Step 1: Arrange to have a nice dinner with a couple of people two nights in a row. This is key, it is the whole point of this exercise.
Step 2: This comes to me via Crooked Timber, normally a political weblog, and is a recipe for braised lamb shanks, very slightly modified (olive oil v. canola, spanish onions v. cooking onions). It is dirt simple; the only way to screw it up is to set out with screwing it up as your main objective. You could teach a toadstool to execute this recipe to perfection. You will follow this recipe, as follows:
- 6 lamb shanks (3/4 to 1 pound each), trimmed of excess fat
- 1 tablespoon olive oil
- 1 spanish onion, sliced thick
- 2 celery ribs, cut crosswise into 2-inch pieces
- 4 garlic cloves, minced
- 2 tablespoons tomato paste
- 1 tablespoon oregano
- 2 cups dry red wine
- 3 cups chicken stock
- Ground black pepper
With that, you will:
- Heat oven to 350 degrees. Sprinkle shanks with salt. Heat oil in a large, nonreactive saute pan over medium-high heat.
- (optional) Add shanks to pan in batches if necessary to avoid overcrowding. Saute until browned on all sides, 5-7 minutes. Using tongs, transfer shanks to a plate as they brown.
- Add onions, celery, garlic, tomato paste, a light sprinkling of salt and 1 teaspoon of oregano; saute to soften vegetables slightly, 3 to 4 minutes. Add red wine, then chicken stock to the skillet, stirring with a wooden spoons to loosen browned bits from skillet bottom. Bring liquid to simmer; transfer vegetables and liquid into a deep braising pan, large enough to hold the shanks in a single layer. If your skillet is large enough for all of the shanks, there is no need to transfer. Add shanks, season with salt, pepper, and remaining oregano.
- Cover pan (with foil if pan has no lid) and transfer it to the oven; braise shanks for 1 1/2 hours. Uncover and continue braising until shank tops are browned, about 30 minutes. Turn shanks and continue braising until remaining side has browned and shanks are fall-off-the-bone tender.
- Remove pan from oven; let shanks rest for at least 15 minutes. Carefully transfer shanks with tongs to each of 6 plates. Arrange a portion of vegetables around each shank. Skim excess fat from braising liquid and adjust seasoning. Spoon a portion of braising liquid over each shank and serve.

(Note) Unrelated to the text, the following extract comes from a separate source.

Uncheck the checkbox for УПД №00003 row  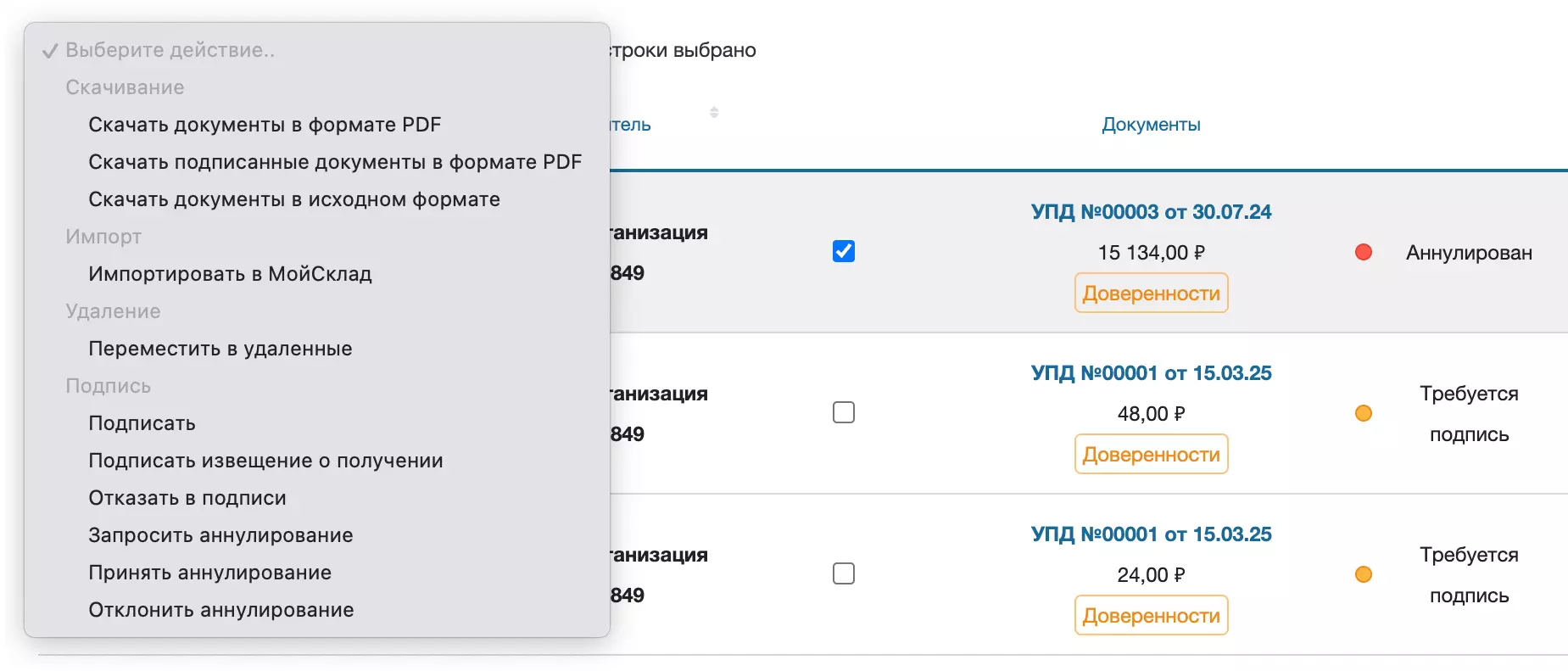[844, 251]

If you are serving less than six people, you should reduce the number of lamb shanks accordingly, but you will not reduce the amount of everything else in there by less than a third. This is important for later.
Step 3: This is all me. Do not throw out the juice left over in the pan from the lamb shanks, and there should be plenty.

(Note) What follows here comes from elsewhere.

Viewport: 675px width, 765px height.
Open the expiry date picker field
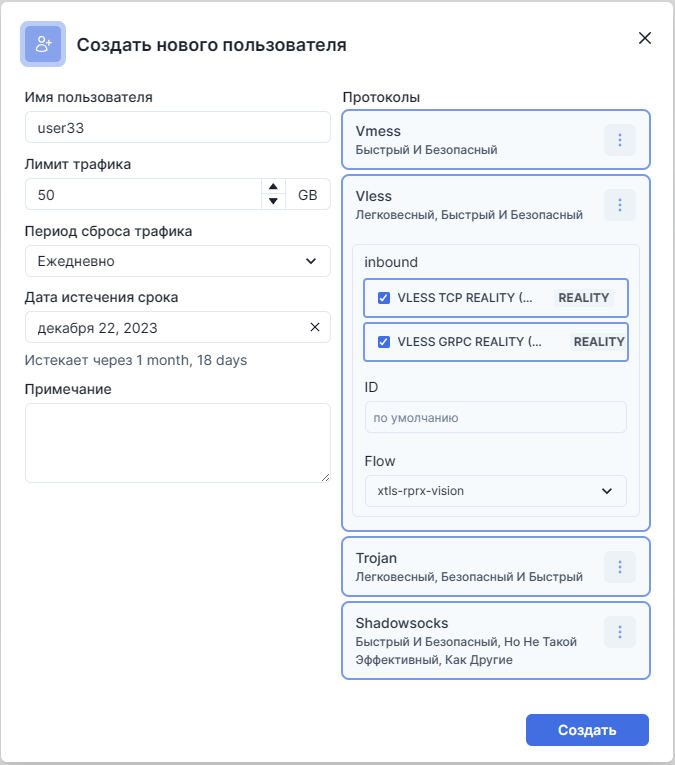click(x=165, y=327)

- Six to twelve chicken thighs, two to three per person
- A golf-ball-sized hunk of ginger root
- Two large cloves of garlic
- Two tablespoons of olive oil
- Three green onions, and any other vegetables you might like that stir-fry up good
- Salt and pepper
Here’s the plan:
- Before you do the cleanup from the lamb shanks, cut the chicken thighs into bite-sized pieces and put them in a tupperware container that has lots of extra room. Pour all the leftover juice from the lamb shank skillet over the chicken. Give it all a good stir with some chopsticks to make sure that the chicken is swimming in it.

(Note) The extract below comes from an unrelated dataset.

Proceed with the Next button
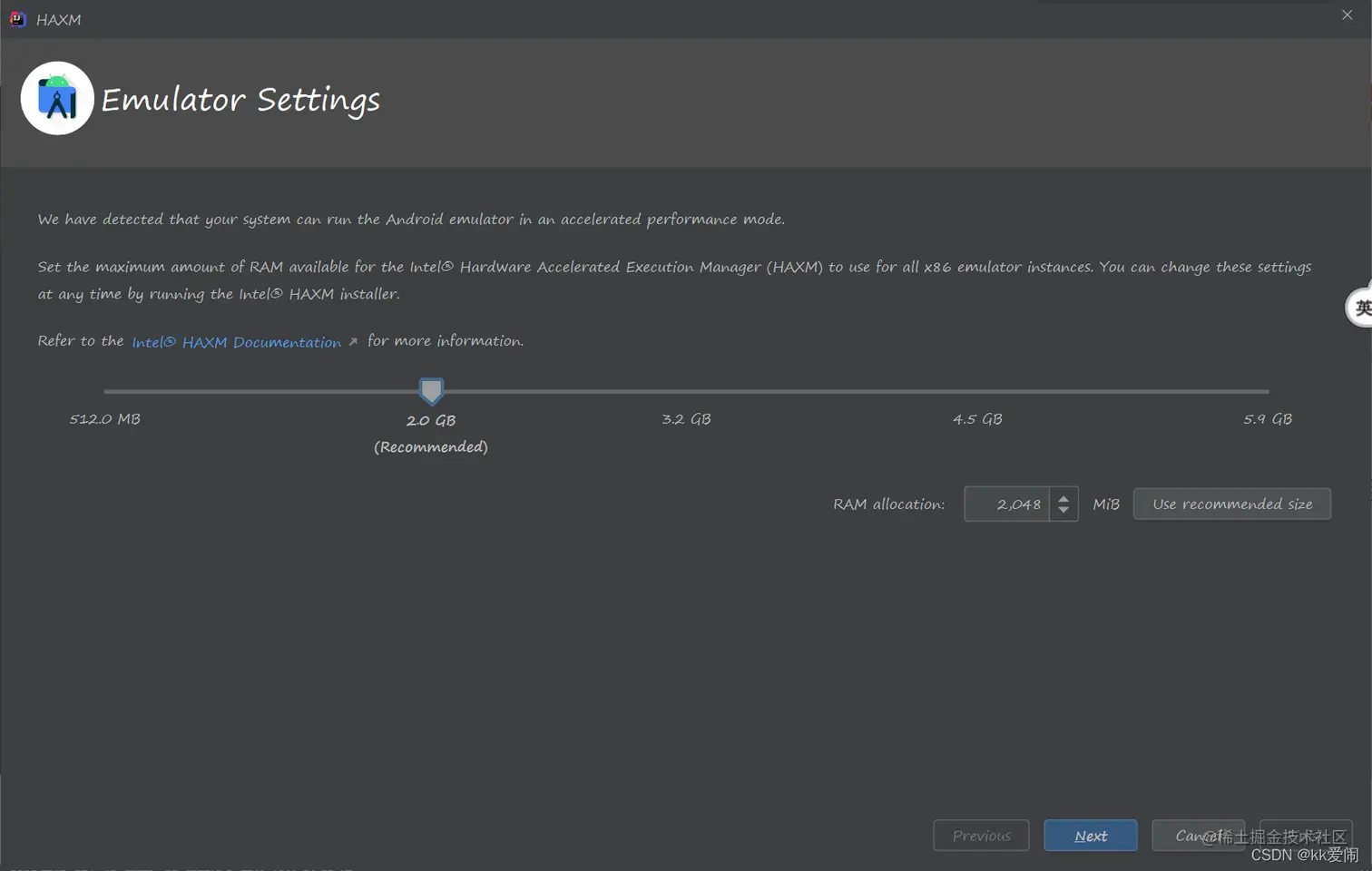This screenshot has height=871, width=1372. [1091, 836]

- Put it in the fridge until the next day. Go back to your company, or finish the dishes up, or whatever; do what you have to do to end your day right. Sleep well.
- Before you head out the door in the morning, give the the tupperware another good shake and put it back in the fridge.
- When it’s dinner-cooking time, start cooking the rice, then mince up the garlic, peel and chop the ginger, and cut up the rest of the vegetables. The rice should have about a ten minute head start on the rest of the meal.
- Put a frying pan (non-stick, if you’ve got it) on on medium-high heat, and let it warm up. Then put the olive oil in, and then the garlic and ginger. Stir them around in the oil until the garlic starts to brown, then pour the entire contents of the tupperware into the pan. Stir and let it reduce.
- When it is about three-quarters reduced, throw in your vegetables. Let it reduce the rest of the way and crisp up a bit.
- Serve, on a bed of the rice that should be done by now.
The first meal was good, but the taste of that second one (considering that, with a rice cooker, the instructions are basically “cook until done”) really knocked me over. So go try it, already. I’m telling you, they’re both really good.